Now, I'm happy that Peter Serafinowicz is getting work. Really, I am. He's a genuinely talented, genuinely funny, genuinely nice person who deserves every ounce of the success that is coming his way. But a motion captured remake of Yellow Submarine? Ick. Just ick.
I eagerly await the day that the Robert Zemeckis who made Back To The Future and Who Framed Roger Rabbit while helping launch the career of Peter Jackson comes back to beat this 'new and improved' Zemeckis about the head and shoulders with a hammer.
I eagerly await the day that the Robert Zemeckis who made Back To The Future and Who Framed Roger Rabbit while helping launch the career of Peter Jackson comes back to beat this 'new and improved' Zemeckis about the head and shoulders with a hammer.

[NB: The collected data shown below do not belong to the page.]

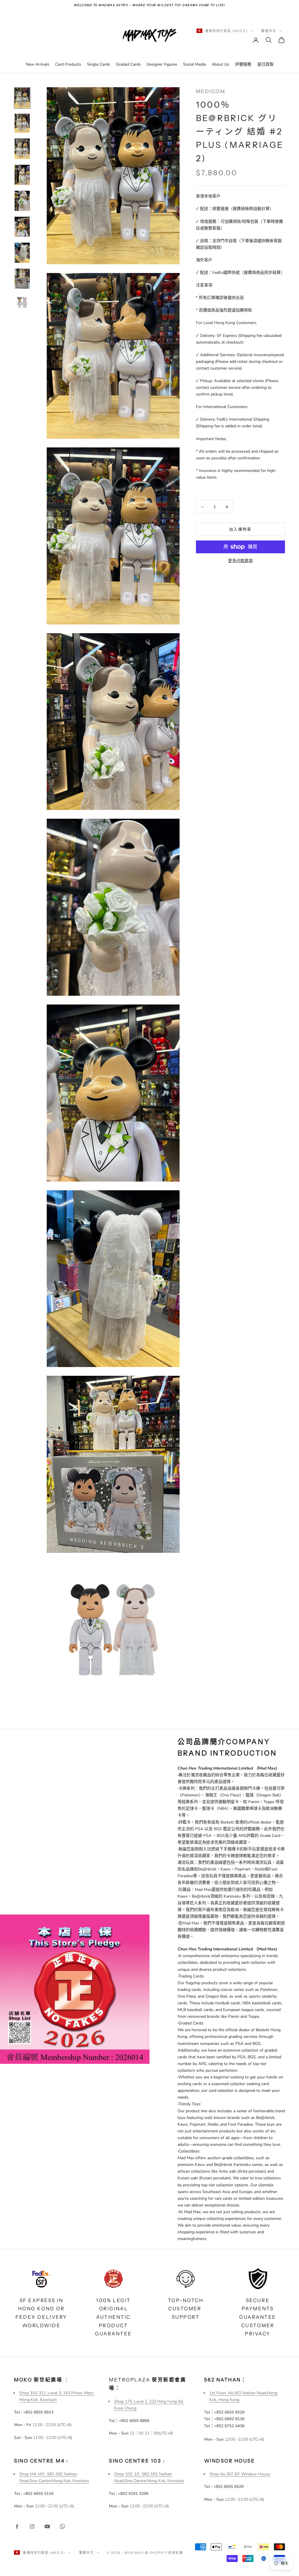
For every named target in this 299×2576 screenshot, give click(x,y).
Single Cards (98, 64)
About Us (220, 64)
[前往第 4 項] (22, 175)
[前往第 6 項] (22, 226)
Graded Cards (128, 64)
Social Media (194, 64)
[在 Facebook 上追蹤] (17, 2526)
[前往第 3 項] (22, 148)
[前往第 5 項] (22, 200)
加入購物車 (240, 529)
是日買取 (265, 64)
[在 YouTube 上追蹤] (47, 2526)
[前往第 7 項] (22, 252)
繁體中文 (268, 31)
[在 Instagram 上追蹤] (32, 2526)
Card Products (68, 64)
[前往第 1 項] (22, 97)
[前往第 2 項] (22, 123)
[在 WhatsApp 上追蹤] (62, 2526)
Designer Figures (162, 64)
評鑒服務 (243, 64)
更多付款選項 (240, 561)
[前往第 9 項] (22, 302)
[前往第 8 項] (22, 278)
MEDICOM (210, 91)
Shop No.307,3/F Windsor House (239, 2474)
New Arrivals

When you manage to find the real Steven Spielberg, you'll probably find the real Robert Zemeckis shortly thereafter.
I take it you're not a fan of Zemeckis's 'motion capture' animated films?
Personally, I love them. 'Beowulf' and 'A Christmas Carol' rank as two of the best 3D films I've ever seen. (Actually, they ARE the best 3D films I've ever seen.)
I understand a lot of folks don't dig the 'motion capture' style of animation. It doesn't bother me. In fact, I like it. And I think Zemeckis utilizes it to great effect, especially in his deployment of 'impossibly kinetic' camera movements. The orchestration of his camera movements could only take place within a virtual world and he wields this tool not only with exhuberance (perhaps too much exhuberance for some) but with a finely tuned sense of compositional mastery.
And while I'm not a fan of remakes in general, I welcome a re-imagining of 'Yellow Submarine' because in this instance, with Zemeckis deploying a completely new animation style to the telling of the tale, the term 're-imagining' is actually appropriate (for once).